Nvidia Profile Inspector & NVIDIA Resizable BAR Game Support.

NVIDIA Control Panel settings

Here are the global NVIDIA Control Panel settings:

NVIDIA Control Panel Global 3D Settings (AORUS RTX 3080 MASTER).

Both ‘High-Quality’ values for texture filtering-quality setting and ‘Prefer maximum performance’ for power management mode are set on a per-game or program profile-basis via Manage 3D Settings > Program settings tab.

The Performance Summary Charts with 7 Games with NVIDIA Resizable BAR Support

Below you can find the summary charts of 7 games whitelisted by NVIDIA with Resizable BAR support (as of March 30, 2021) that are part of our usual testing bed. We compare the games’ performance changes with ‘Resizable BAR’ enabled and disabled, using the AORUS RTX 3080 MASTER on an Intel Z390 platform.

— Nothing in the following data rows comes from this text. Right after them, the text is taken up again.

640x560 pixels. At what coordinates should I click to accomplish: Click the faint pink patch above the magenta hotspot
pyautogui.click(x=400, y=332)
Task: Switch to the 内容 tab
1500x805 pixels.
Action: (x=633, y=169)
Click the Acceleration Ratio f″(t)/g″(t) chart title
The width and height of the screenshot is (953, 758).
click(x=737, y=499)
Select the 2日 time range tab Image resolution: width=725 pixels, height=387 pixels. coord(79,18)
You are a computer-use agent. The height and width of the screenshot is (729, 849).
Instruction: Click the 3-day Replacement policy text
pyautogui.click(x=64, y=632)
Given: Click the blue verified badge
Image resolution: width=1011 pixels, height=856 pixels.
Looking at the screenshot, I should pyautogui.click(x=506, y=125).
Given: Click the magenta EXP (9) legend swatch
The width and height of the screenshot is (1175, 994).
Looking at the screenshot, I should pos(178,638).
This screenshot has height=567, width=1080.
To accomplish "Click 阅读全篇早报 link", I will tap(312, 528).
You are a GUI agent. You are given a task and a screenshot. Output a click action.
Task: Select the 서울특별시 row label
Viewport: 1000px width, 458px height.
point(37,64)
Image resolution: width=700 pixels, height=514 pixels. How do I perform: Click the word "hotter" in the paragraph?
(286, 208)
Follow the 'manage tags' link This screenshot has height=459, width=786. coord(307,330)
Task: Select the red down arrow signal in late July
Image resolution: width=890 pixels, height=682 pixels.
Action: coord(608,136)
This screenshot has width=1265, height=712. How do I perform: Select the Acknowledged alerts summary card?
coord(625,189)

You can see the list of graphics settings on the charts, and we run each built-in or custom game benchmark’s sequence at 2560×1440, except for Borderlands 3, tested at 150% resolution scaling. You may click on the chart to open a pop-up for best viewing.

Results give average framerates and higher is better. We display the low FPS percentiles (P1 and P0.2) below the corresponding averages. We use CapFrameX to record frametimes over time and to visualize and convert them into their corresponding average FPS and P1 and P0.2 FPS percentiles values. There are also columns showing percentages of gain/loss in both raw performance (average FPS) and, when applicable, in frametimes consistency or stability between the different testing scenarios. To calculate the gains or losses in stability we applied our custom formula:

{[(LowPercentileFPS_2 / AvgFPS_2) / (LowPercentileFPS_1 / AvgFPS_1)] – 1} x 100

We mark significant performance changes (higher than 3%) in bold and use purple or orange font for the significant improvements or regressions respectively.

Resizable BAR Performance Charts

Resizable BAR Performance

Notes on NVIDIA Resizable BAR performance (On vs. Off)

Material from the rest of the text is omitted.